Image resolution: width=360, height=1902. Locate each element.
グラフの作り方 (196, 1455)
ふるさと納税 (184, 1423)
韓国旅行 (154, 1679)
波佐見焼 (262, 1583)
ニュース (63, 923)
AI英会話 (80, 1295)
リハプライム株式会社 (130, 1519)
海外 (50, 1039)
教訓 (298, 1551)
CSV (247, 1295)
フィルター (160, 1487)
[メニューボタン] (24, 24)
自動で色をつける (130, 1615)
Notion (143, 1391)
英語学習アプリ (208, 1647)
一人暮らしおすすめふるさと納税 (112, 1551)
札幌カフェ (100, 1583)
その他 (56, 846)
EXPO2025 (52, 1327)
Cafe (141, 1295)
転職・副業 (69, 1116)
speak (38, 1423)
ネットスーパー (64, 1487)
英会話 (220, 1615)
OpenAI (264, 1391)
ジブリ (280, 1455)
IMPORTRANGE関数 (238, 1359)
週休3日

==

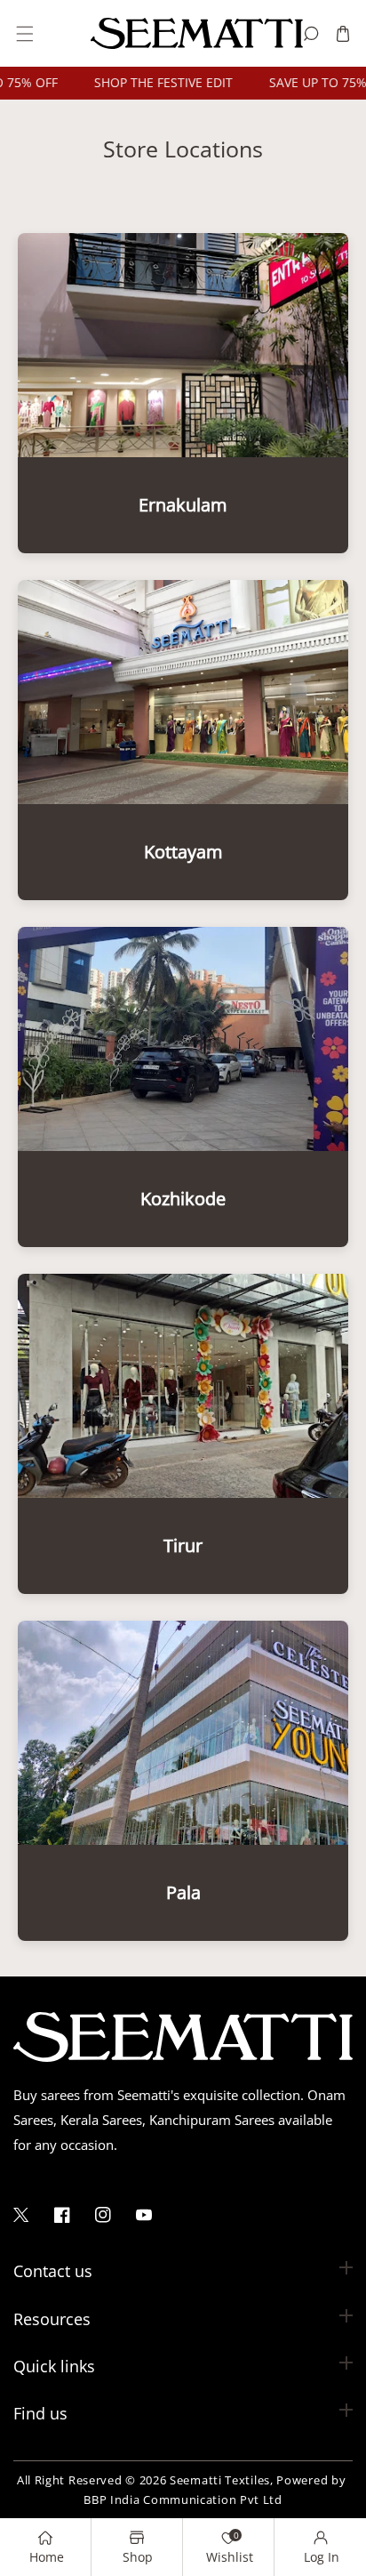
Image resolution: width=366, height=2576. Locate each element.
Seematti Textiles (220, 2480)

* * *

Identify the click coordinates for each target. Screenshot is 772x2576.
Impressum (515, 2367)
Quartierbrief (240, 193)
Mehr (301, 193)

## WHAT YOU NEED TO DO
Copy out only the lines above from the one with "Image resolution: width=360, height=1902." to the one with "Notion (143, 1391)", inclusive, exactly as they stand.

## EXERCISE SOLUTION
Image resolution: width=360, height=1902. Locate each element.
グラフの作り方 (196, 1455)
ふるさと納税 (184, 1423)
韓国旅行 (154, 1679)
波佐見焼 (262, 1583)
ニュース (63, 923)
AI英会話 (80, 1295)
リハプライム株式会社 (130, 1519)
海外 (50, 1039)
教訓 (298, 1551)
CSV (247, 1295)
フィルター (160, 1487)
[メニューボタン] (24, 24)
自動で色をつける (130, 1615)
Notion (143, 1391)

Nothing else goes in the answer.